A Belgian immigrant, De Lillo had worked for both Tiffany & Co. and Harry Winston in each one’s fine jewelry space, according to Adornment Magazine. Clark was, for a time in the 1960s, chief designer for the Miriam Haskell Company as that company’s production wound down.
Though only in business for nine, short years, De Lillo and Clark’s creations quickly caught on. The costume jewelry they produced included earrings, necklaces, pendants, and rings that incorporated fine components including Swarovski rhinestones and quality crystal beads. These are considered very innovative and of high quality.
A spectacular example of De Lillo design work for which both men can claim credit is the Red Flower Necklace, a fine prototype of their collar necklace. It features gilt metal links with art glass and authentic angel skin coral centers and a hidden push closure.
Another of their necklaces is in the collection of the Metropolitan Museum of Art. This piece, whose design is again credited to both, is a medium: gilt metal, turquoise acrylic, with clear glass stones that measures 29 1/4 inches (74.3 cm) in length and was a gift from the two men to the museum in 1989.

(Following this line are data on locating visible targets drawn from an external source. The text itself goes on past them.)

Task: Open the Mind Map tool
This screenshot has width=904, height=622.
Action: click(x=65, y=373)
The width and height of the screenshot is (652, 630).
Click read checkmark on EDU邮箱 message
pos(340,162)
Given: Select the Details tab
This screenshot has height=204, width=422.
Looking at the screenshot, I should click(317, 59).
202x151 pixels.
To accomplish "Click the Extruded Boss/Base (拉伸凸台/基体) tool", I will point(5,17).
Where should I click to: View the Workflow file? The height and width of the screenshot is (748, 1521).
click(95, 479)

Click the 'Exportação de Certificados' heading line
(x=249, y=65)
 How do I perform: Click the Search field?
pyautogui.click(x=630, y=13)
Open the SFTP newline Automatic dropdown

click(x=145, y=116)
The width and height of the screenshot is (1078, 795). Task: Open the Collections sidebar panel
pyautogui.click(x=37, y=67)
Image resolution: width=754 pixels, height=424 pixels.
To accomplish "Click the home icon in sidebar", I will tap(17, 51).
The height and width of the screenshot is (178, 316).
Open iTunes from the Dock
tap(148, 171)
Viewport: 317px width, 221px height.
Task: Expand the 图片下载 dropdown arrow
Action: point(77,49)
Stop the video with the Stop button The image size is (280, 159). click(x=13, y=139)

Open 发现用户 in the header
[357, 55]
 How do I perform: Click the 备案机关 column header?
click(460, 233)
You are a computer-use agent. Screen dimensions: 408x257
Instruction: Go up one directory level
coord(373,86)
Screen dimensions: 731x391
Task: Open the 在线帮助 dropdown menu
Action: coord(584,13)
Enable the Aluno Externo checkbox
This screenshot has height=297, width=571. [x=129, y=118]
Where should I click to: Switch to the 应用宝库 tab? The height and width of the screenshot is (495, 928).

De Lillo and Clark also achieved some success and were responsible for trends in men’s jewelry. When they closed their business and ended their American design work in 1976, the two designers moved to Paris and worked freelance selling their services to Schiaparelli, Nina Ricci, Yves Saint Laurent, Norman Norell, and Chanel among others.
Pieces bearing the ‘Wm de Lillo’ or ‘deLillo’ mark are desirable and sought after by today’s collectors. William De Lillo passed away in 2011 at his home in Clearwater, Florida.